EXERCISE REQUIREMENTS:
1/ According to the Databricks raster notebook overview, which catalog is queried to get links to the relevant imagery?
2/ Write what comes next in the Databricks raster notebook overview, picking up after its final bullet point.

EXTRACT TO READ:
--- Start ---

In this first notebook, we will demonstrate how to:
- Install and configure a Databricks cluster ready for raster processing, including installing the Datbaricks Labs Mosaic[↗︎](https://github.com/databrickslabs/mosaic) project and its GDAL[↗︎](https://gdal.org/) extensions;
- Read a publicly available vector dataset describing green space locations in Great Britain and prepare this for later use by reprojecting coordinates and converting the geometries into GeoJSON format;
- Query the Microsoft Planetary Computer's Sentinel 2 catalog[↗︎](https://planetarycomputer.microsoft.com/dataset/sentinel-2-l2a) to obtain links to the relevant imagery for our areas of interest; and
- Download the single-band GeoTIFF images to a location in the Databricks file system.

--- End ---

Saved entries:
--- Start ---

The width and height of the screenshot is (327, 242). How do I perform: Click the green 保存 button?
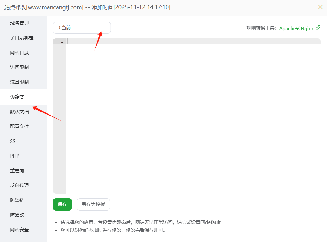coord(62,204)
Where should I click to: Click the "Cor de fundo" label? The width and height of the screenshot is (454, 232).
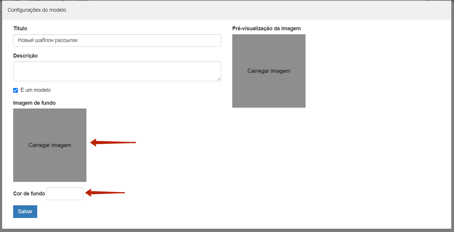tap(29, 194)
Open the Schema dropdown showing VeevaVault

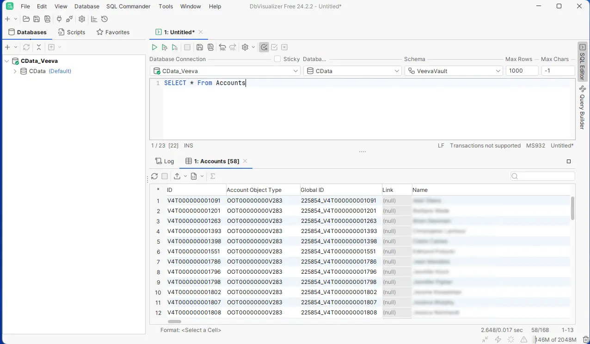pos(454,71)
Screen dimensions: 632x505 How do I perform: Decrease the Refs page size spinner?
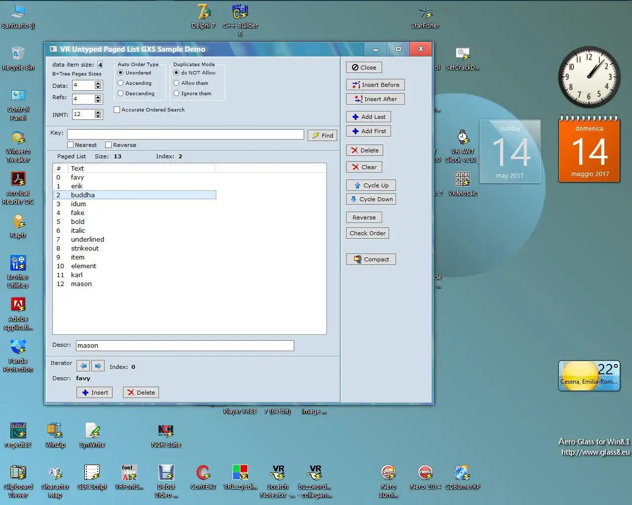click(98, 102)
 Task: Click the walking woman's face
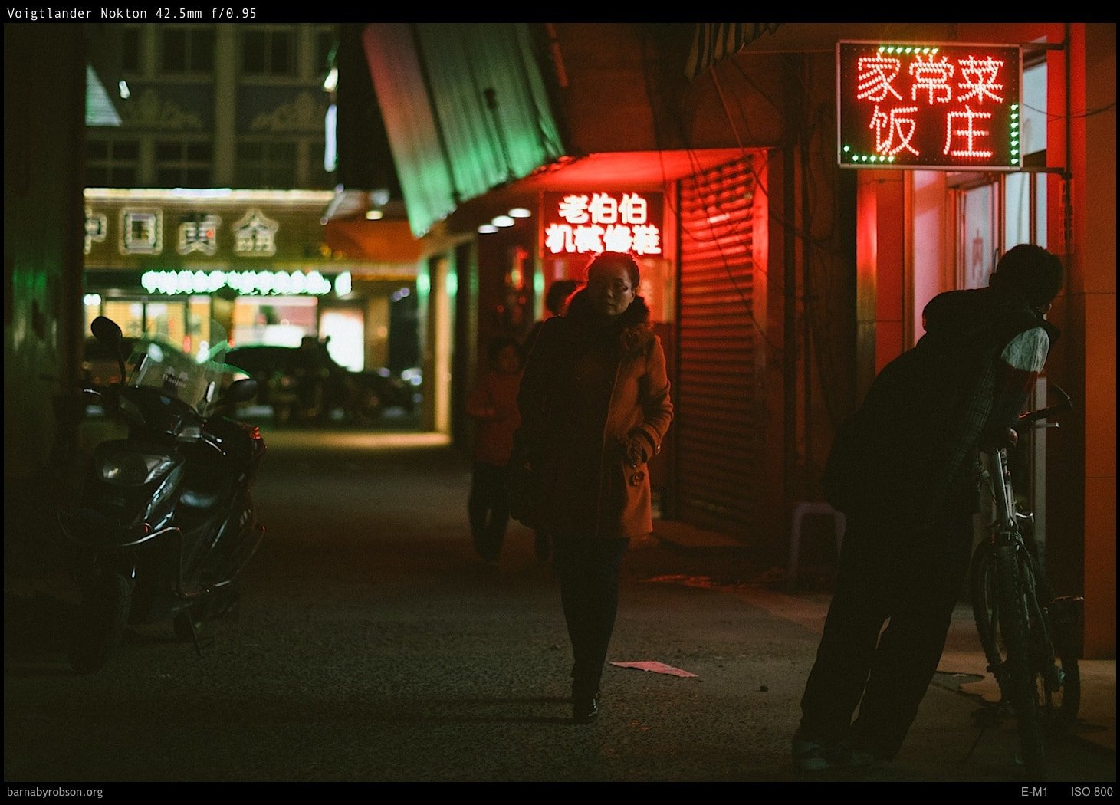610,285
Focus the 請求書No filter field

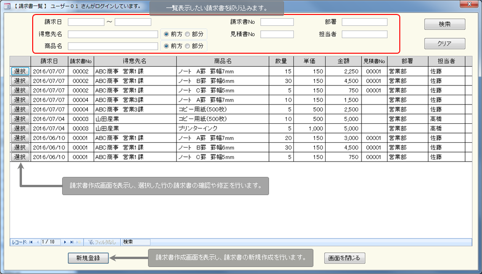277,22
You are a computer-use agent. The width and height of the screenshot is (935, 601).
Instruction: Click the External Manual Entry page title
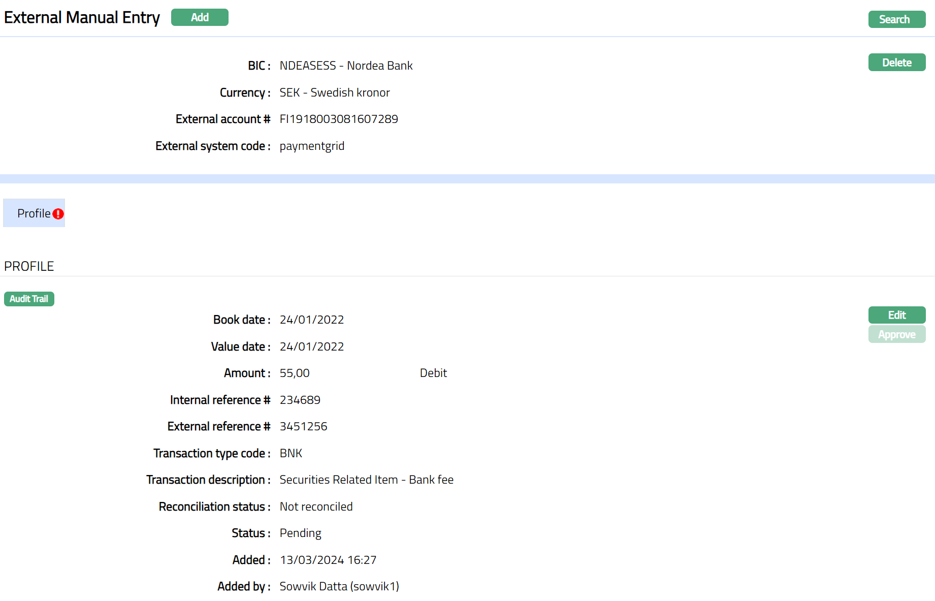[82, 17]
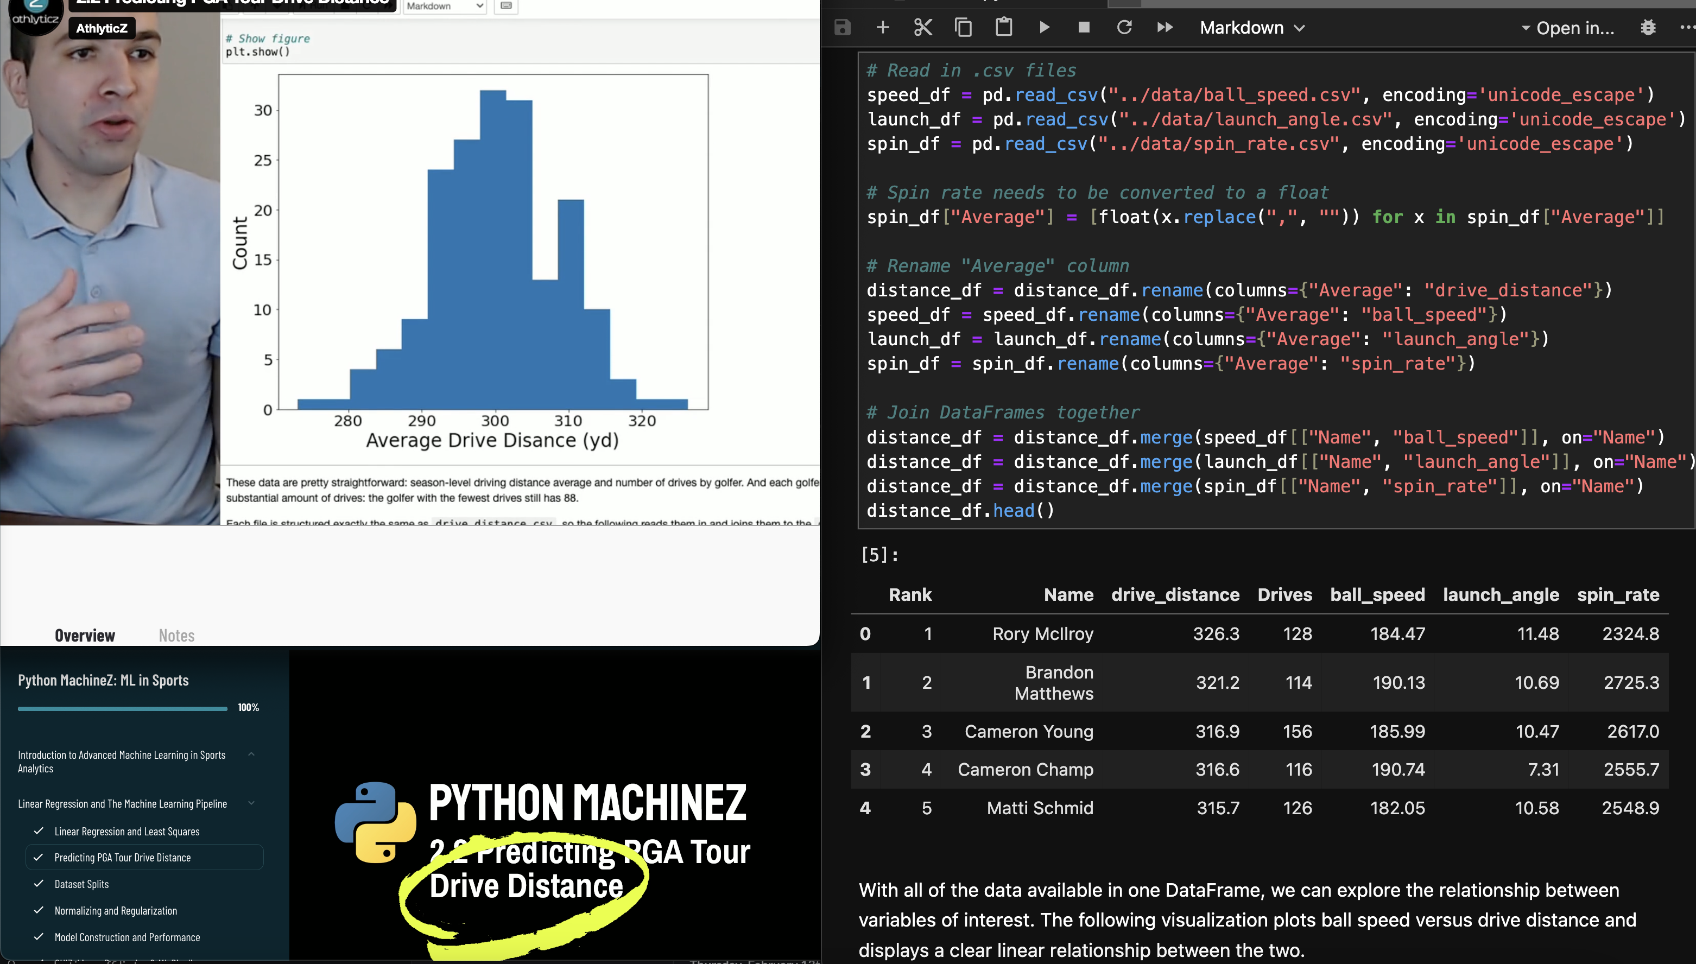Toggle completion check for Normalizing and Regularization
Image resolution: width=1696 pixels, height=964 pixels.
[x=38, y=910]
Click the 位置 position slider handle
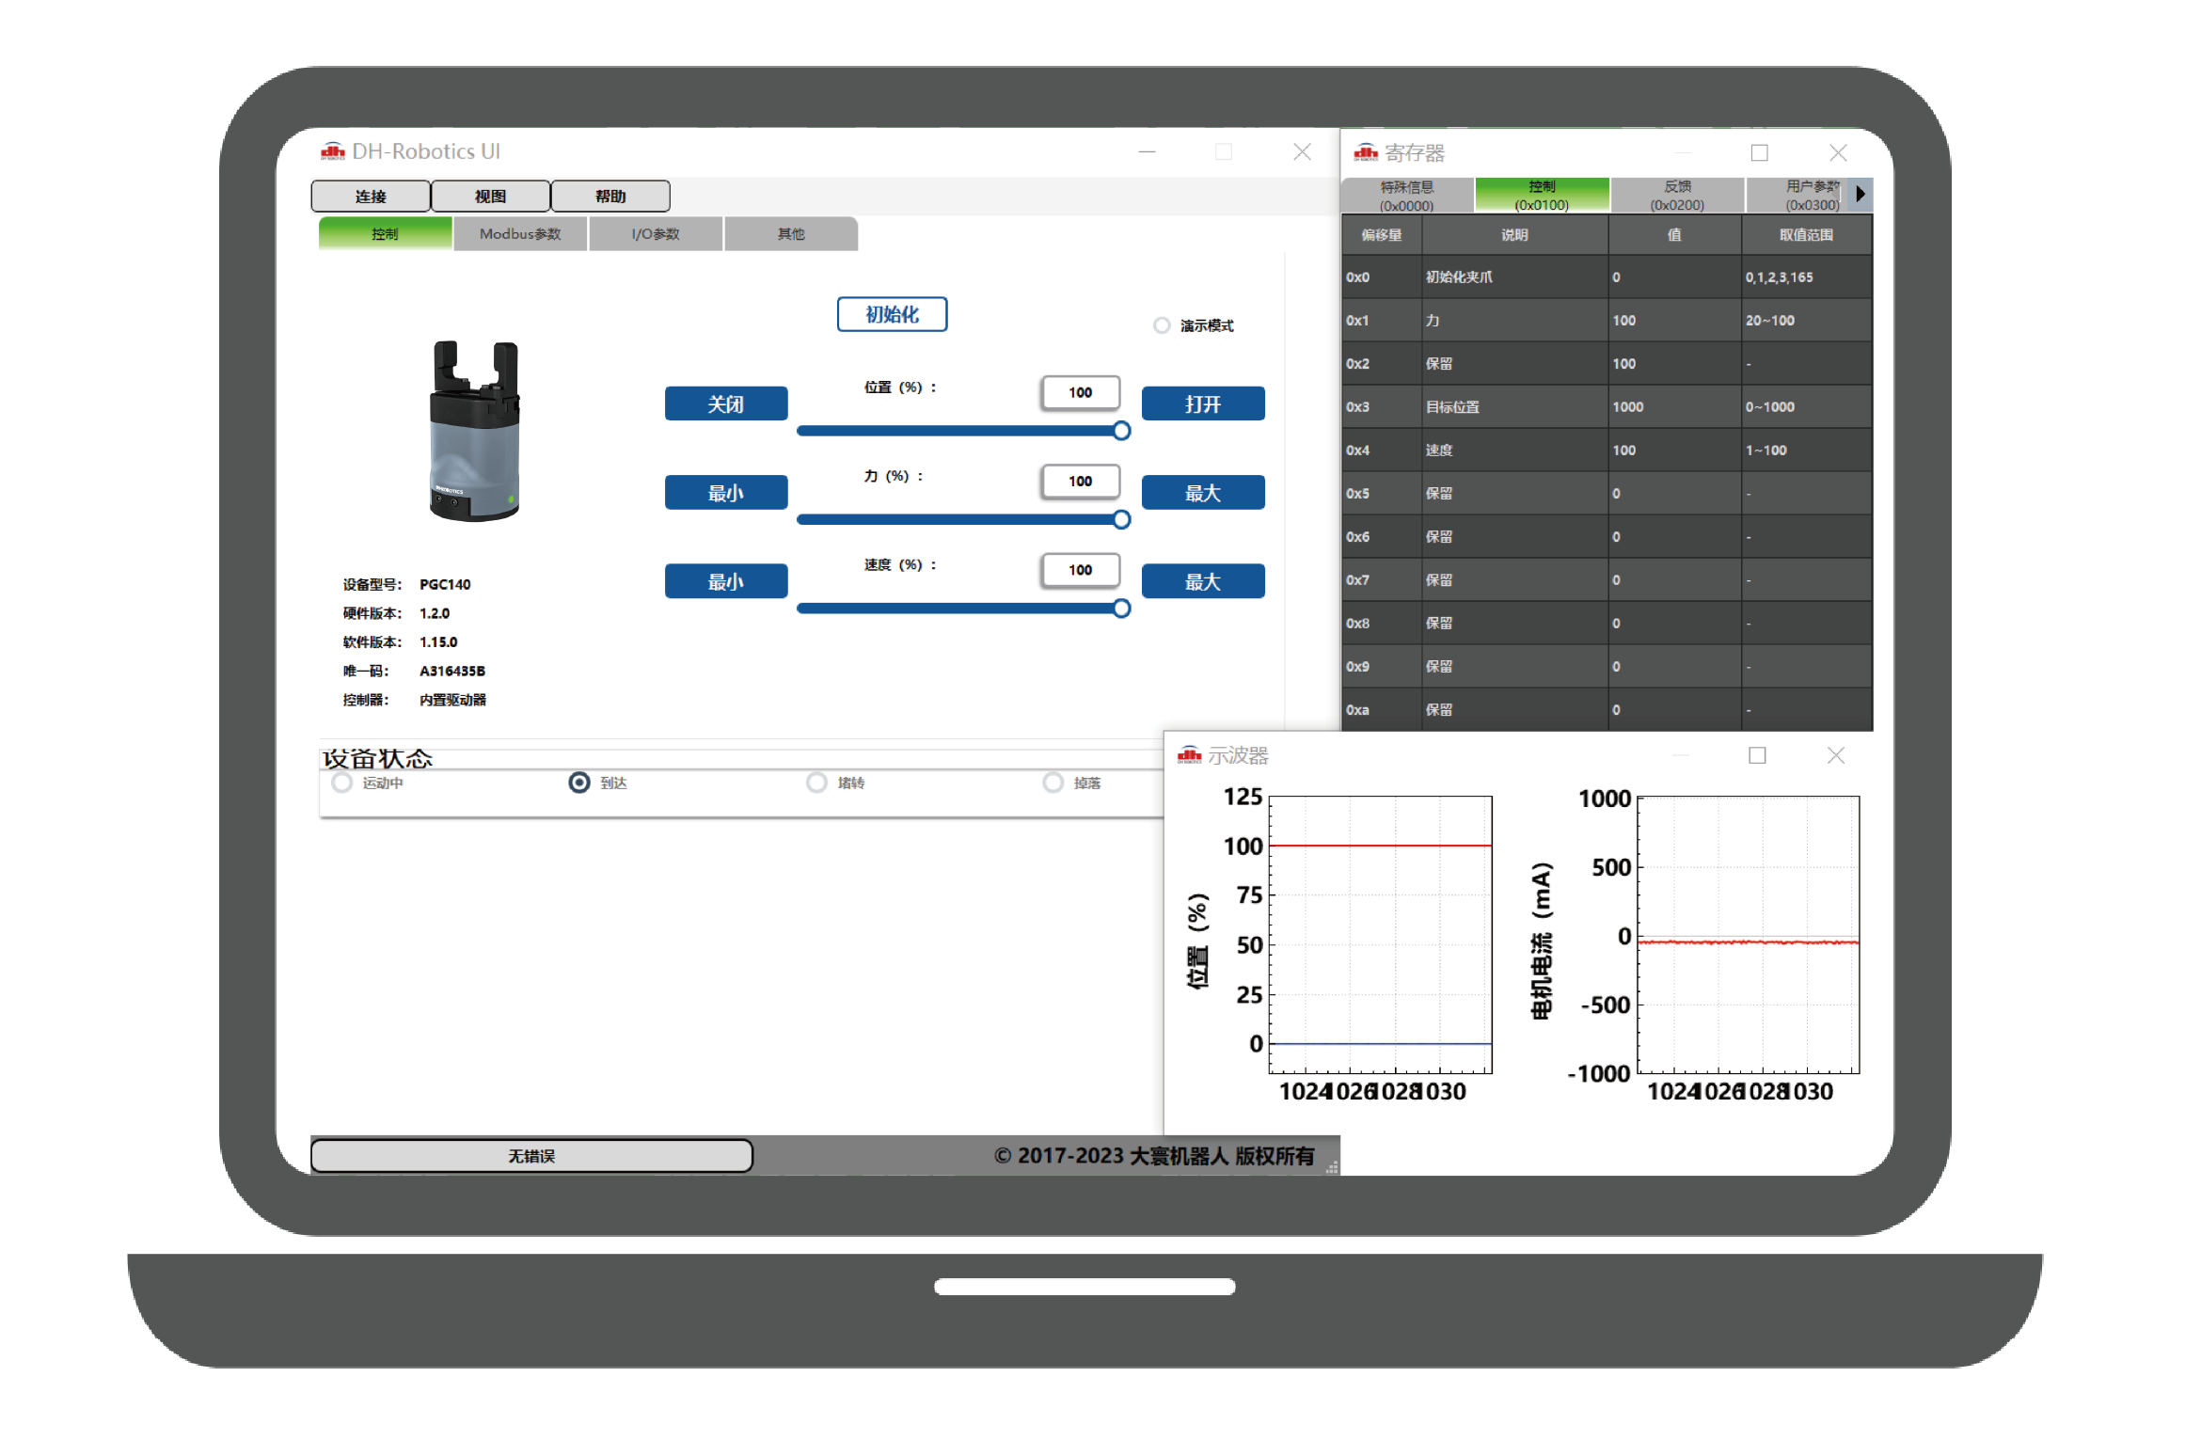Image resolution: width=2201 pixels, height=1440 pixels. (1121, 431)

--- End ---

TASK RESPONSES:
1/ The Microsoft Planetary Computer's Sentinel 2 catalog.

2/
## Install the libraries and prepare the environment

For this demo we will require a few spatial libraries that can be easily installed via pip install. We will be using gdal, rasterio, pystac and databricks-mosaic for data download and data manipulation. We will use planetary computer as the source of the raster data for the analysis.

In [0]:
import os

notebook_path = dbutils.notebook.entry_point.getDbutils().notebook().getContext().notebookPath().get()
project_path = os.path.dirname(notebook_path)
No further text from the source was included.